Cuñados | Crítica Todo queda en casa

Miguel de Lira, Federico Pérez y Xosé A. Touriñán en una imagen de 'Cuñados'.

Miguel de Lira, Federico Pérez y Xosé A. Touriñán en una imagen de 'Cuñados'.

Leo con asombro que esta comedia gallega y hablada en gallego (aquí la verán doblada, me temo) llega a las salas con más de 120 copias, una cifra que parece responder a unas previsiones demasiado optimistas tal vez basadas en su condición de enredo caricaturesco y costumbrista para descongestionar tensiones pandémicas o a su inequívoco título-reclamo para ese espectador de clase media empobrecida, mustia y asustada.

Más allá de estas expectativas comerciales, Cuñados reivindica el tipismo y el paisaje locales como principales reclamos universales en una estructura bien engrasada a propósito de dos cuñados en crisis y un tercero en discordia que deciden improvisar el golpe de sus vidas que salde las deudas, haga justicia poética de clase contra el empresario corrupto (traficante de pulpo, para más detalles) y, ya de paso, recomponga la estabilidad familiar y la autoestima perdidas en una misma pirueta impulsada por la ingesta de vino artesano y una pizca de suerte.

Todos los participantes en el enredo parecen haber entendido el tono ligero, amable, estereotipado e intrascendente de la propuesta y se prestan con entusiasmo a las idas y venidas de un guion que sabe girar con acierto cuando parece que se le ha agotado la mecha.
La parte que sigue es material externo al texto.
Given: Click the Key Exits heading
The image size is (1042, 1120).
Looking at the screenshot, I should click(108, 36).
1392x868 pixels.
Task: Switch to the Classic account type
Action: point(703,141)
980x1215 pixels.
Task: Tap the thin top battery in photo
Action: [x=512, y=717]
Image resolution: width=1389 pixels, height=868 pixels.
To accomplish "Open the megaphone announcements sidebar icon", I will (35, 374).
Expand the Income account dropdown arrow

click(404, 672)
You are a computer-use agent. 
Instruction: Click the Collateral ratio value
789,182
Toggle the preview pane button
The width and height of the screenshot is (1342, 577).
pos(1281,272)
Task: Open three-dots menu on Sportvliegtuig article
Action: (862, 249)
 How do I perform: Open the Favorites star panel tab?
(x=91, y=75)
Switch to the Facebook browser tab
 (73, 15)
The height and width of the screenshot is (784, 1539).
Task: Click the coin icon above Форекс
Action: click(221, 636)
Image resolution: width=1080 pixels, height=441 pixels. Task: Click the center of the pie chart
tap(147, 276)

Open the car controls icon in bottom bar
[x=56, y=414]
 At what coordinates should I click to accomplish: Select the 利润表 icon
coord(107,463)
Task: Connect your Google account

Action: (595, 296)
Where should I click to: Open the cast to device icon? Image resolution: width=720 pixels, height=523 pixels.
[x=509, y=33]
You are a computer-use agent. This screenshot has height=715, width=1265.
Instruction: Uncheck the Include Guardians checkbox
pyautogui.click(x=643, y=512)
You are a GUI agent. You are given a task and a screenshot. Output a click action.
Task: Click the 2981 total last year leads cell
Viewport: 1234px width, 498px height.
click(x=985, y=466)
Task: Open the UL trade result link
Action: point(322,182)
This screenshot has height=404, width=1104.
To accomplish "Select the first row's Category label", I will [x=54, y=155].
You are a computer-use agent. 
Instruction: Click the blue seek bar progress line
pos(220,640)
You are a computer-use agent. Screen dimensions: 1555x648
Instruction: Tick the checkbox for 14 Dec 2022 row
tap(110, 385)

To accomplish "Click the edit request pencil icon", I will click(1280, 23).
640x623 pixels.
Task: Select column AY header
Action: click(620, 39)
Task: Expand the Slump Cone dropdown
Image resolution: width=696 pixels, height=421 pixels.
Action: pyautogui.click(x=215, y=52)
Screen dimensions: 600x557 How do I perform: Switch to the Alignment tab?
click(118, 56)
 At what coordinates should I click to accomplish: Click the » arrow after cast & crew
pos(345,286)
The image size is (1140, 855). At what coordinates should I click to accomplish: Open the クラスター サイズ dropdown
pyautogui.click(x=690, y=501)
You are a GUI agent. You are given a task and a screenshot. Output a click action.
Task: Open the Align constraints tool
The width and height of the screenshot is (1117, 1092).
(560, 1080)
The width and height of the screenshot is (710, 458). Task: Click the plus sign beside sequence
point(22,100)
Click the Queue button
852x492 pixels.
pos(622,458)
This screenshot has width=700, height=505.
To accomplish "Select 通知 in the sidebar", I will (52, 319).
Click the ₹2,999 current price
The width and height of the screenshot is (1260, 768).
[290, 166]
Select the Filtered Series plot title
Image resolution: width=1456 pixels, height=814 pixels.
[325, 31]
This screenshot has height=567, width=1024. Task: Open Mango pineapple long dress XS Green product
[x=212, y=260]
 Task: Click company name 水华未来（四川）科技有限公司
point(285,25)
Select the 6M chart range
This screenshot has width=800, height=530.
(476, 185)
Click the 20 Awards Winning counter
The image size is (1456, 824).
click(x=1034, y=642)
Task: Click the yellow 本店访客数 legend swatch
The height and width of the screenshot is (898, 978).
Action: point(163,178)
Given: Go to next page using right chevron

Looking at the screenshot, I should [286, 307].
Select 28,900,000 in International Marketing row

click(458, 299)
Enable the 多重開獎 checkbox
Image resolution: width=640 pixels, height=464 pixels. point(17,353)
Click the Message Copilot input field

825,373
Son precisamente esos actores (Touriñán, De Lira, Pérez), tantas veces secundarios o carne de serie barata, los que sostienen con gracejo galego este castillo de naipes que está siempre en el límite del desmoronamiento, una película salida de otra época que, peajes de film commission y subvención autonómica-municipal mediante, entronca con la vieja tradición de la comedia regionalista al tiempo que mira de reojo a ese cine francés ambientado en el rural o la provincia destinado a la exportación europea.